Die Verletzten sind mittlerweile außer Lebensgefahr

Messerattacke auf Schüler in Tirol: Streit bereits in Klasse

Donnerstag, 27. September 2018 | 16:40 Uhr

Der Messerattacke eines 19-Jährigen am Dienstagabend vor einer Berufsschule in Absam in Tirol (Bezirk Innsbruck-Land) auf zwei 16-Jährige mit einem Klappmesser dürfte bereits ein Streit im Klassenzimmer vorausgegangen sein. Nach dem Unterricht hatte sich die aufgebaute Spannung zwischen den Burschen dann entladen, sagte LKA-Ermittler Christoph Hundertpfund am Donnerstag zur APA.

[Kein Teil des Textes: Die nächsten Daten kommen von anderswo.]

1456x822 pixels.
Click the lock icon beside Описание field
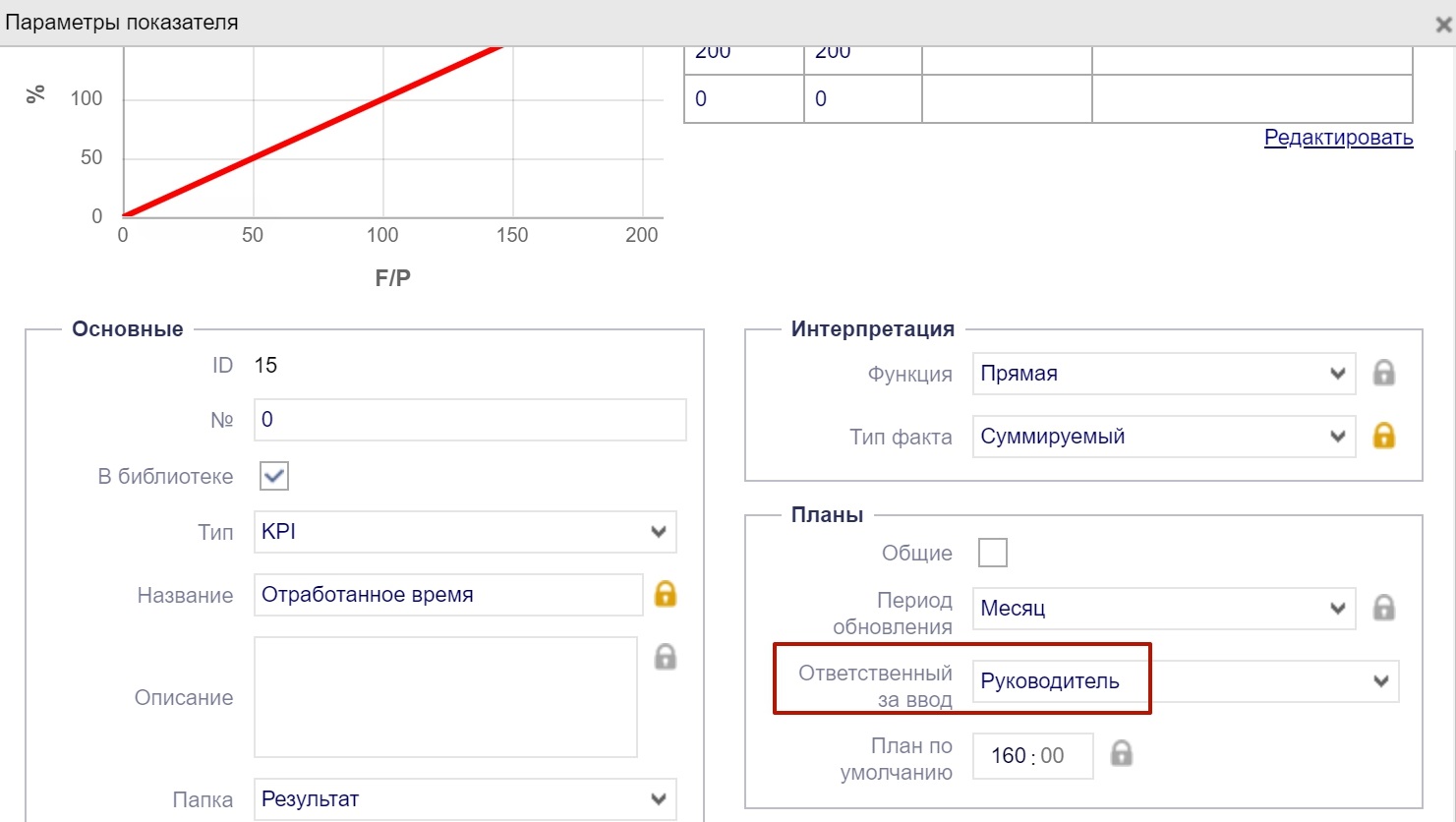coord(666,657)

Zwischen dem 19-Jährigen und einem der beiden 16-Jährigen hatte sich aufgrund von Meinungsverschiedenheiten ein Streit entwickelt. “Der 16-Jährige verhielt sich daraufhin passiv und versuchte den 19-Jährigen zu ignorieren, was diesen jedoch nur noch mehr in Rage versetzte”, schilderte Hundertpfund. Nähere Details zu dem Streit und worum es dabei ging, wollte der Ermittler nicht nennen. Dies sei eine Privatangelegenheit der Betroffenen.

Der 19-Jährige hatten den beiden Jugendlichen einen Bruststich bzw. einen Stich in den Hals versetzt. Daraufhin wurde der 19-Jährige von Mitschülern überwältigt und ebenfalls verletzt. Die Verletzten wurden in die Innsbrucker Klinik bzw. in das Krankenhaus Hall eingeliefert. Der 19-Jährige erlitt einen Schädelbruch. Der 16-Jährige, dem in die Brust gestochen wurde, konnte mittlerweile von den Kriminalisten befragt werden. Doch auch die anderen beiden seien außer Lebensgefahr und “auf dem Weg der Besserung”, sagte Hundertpfund. Sie konnten jedoch noch nicht befragt werden.

Das Landeskriminalamt nahm Ermittlungen wegen versuchten Mordes auf. Bei dem Täter sowie einem Opfer handelte es sich laut Hundertpfund um Einheimische, bei dem zweiten Opfer um einen Briten.